--- Given text Enclosed Below ---
Motivational Interviewing
What is Motivational Interviewing?
Motivational interviewing (MI) is a collaborative, person-centered counseling style aimed at eliciting and strengthening motivation to make positive change.
The Basic Idea
There are many reasons why people might want to make positive changes in their lives, but there are also many reasons why they might lack the motivation to do so. It could be overcoming substance abuse, adopting healthier eating, or breaking away from criminal behavior. But, putting external pressure on a person to make changes to their behavior, lifestyle, or attitudes is often ineffective; people need to have the motivation to change in order for change to occur.
In motivational interviewing, practitioners engage with clients in a practical way to help them find and enhance their own intrinsic motivation for change.2 This occurs in two stages: first, building motivation to change; and second, strengthening commitment to change.
The central idea of MI is somewhat paradoxical: For people to be able to change, they first need to feel accepted as they are.1 To put it plainly, feelings of acceptance boost self-esteem and help bolster the motivation to change.
One of the main goals of MI is to overcome ambivalence, the conflicted state where individuals are stuck between wanting to change and not wanting to change.3 For example, an individual with serious health problems as a result of heavy drug abuse may have genuine concerns about the impact of using on their health, but continue to take drugs despite advice from their doctor. In these cases, the perceived short-term benefits take precedence over the perceived long-term gains.
--- End of Enclosed Given text ---
--- Study material Enclosed Below ---
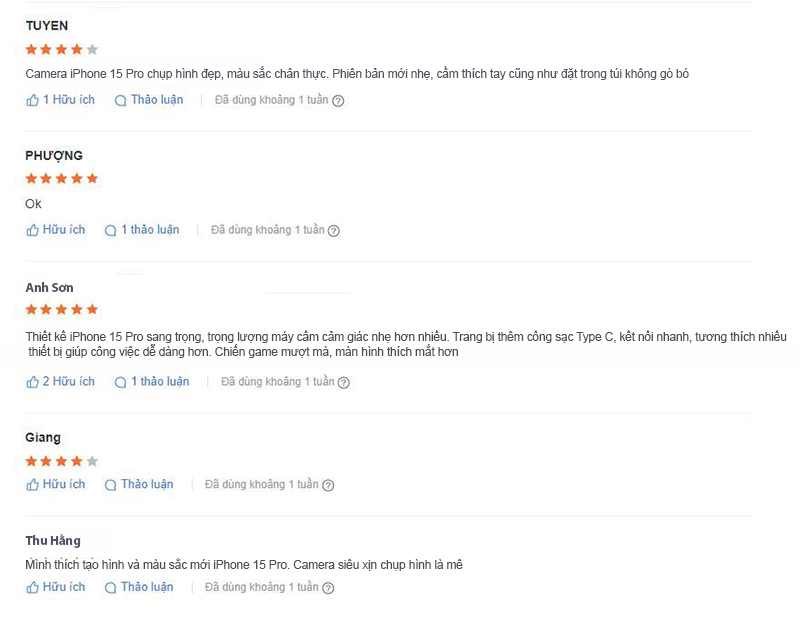The width and height of the screenshot is (800, 630).
Task: Click the thumbs-up icon on Thu Hằng's review
Action: click(31, 587)
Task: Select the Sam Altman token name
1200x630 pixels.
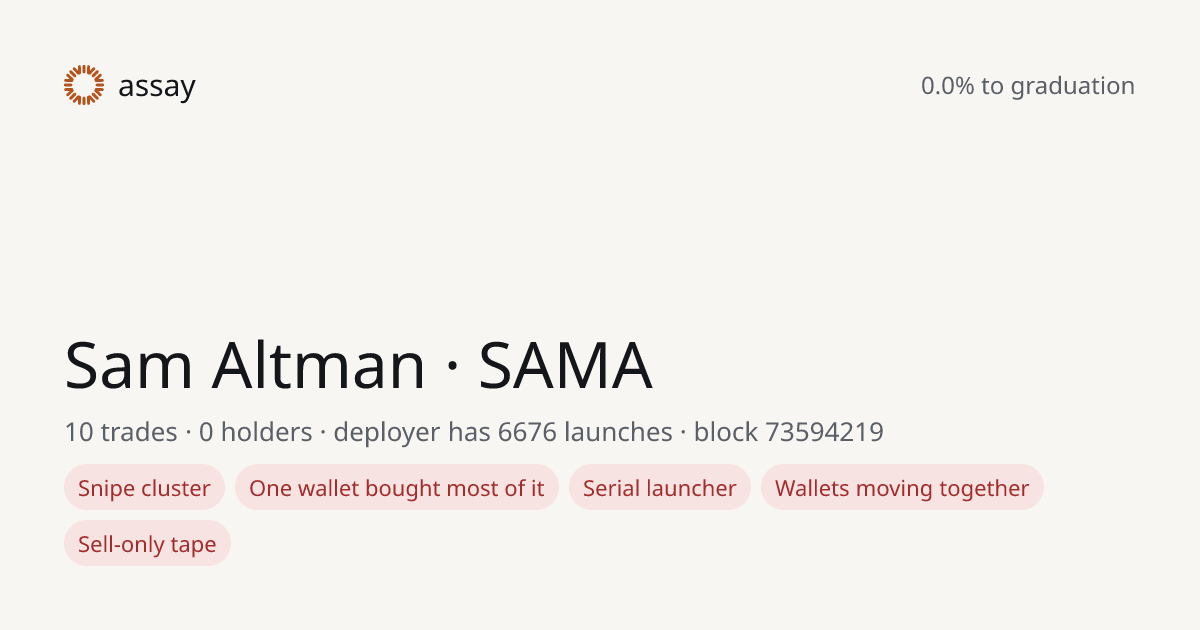Action: pos(245,366)
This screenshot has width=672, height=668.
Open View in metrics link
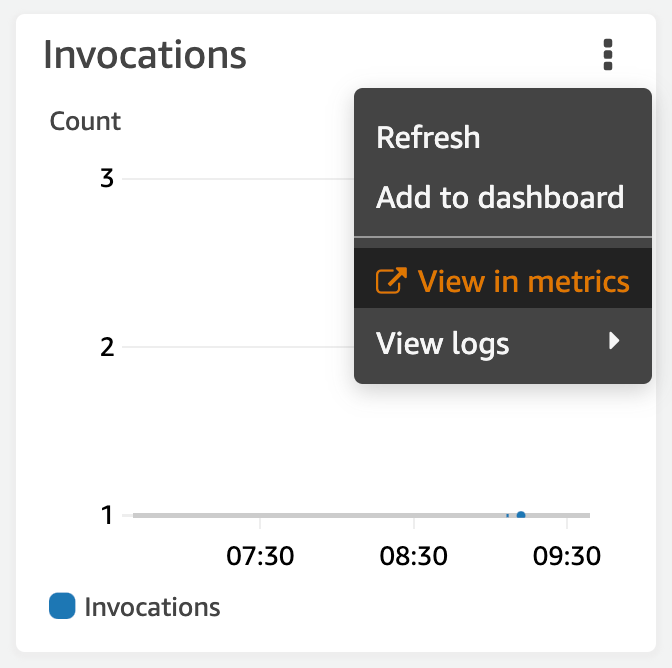(x=523, y=282)
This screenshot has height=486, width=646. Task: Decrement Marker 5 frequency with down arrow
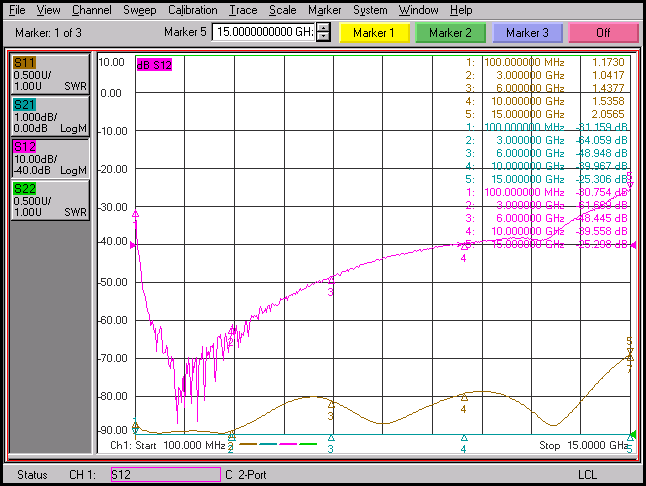pos(323,37)
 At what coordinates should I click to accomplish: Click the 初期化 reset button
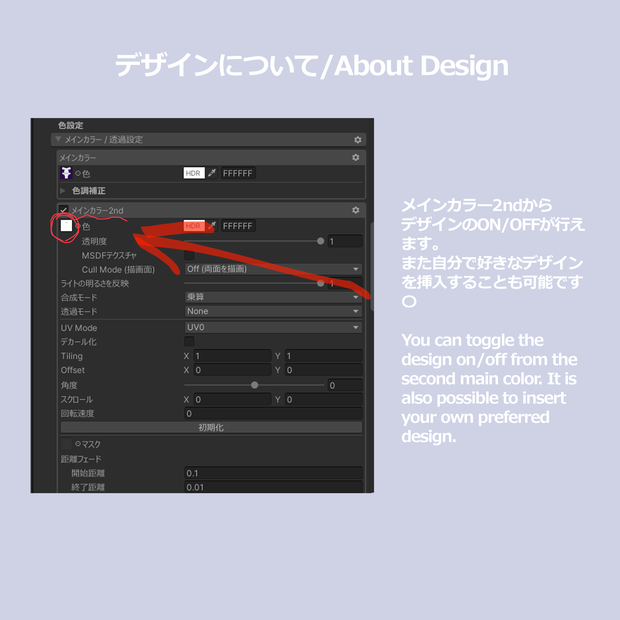point(211,427)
--- End of Enclosed Study material ---
### Problem to work on
Copy the passage of the motivational interviewing text above, starting with "Motivational interviewing (MI)" and going on through "make positive change.".

### Response
Motivational interviewing (MI) is a collaborative, person-centered counseling style aimed at eliciting and strengthening motivation to make positive change.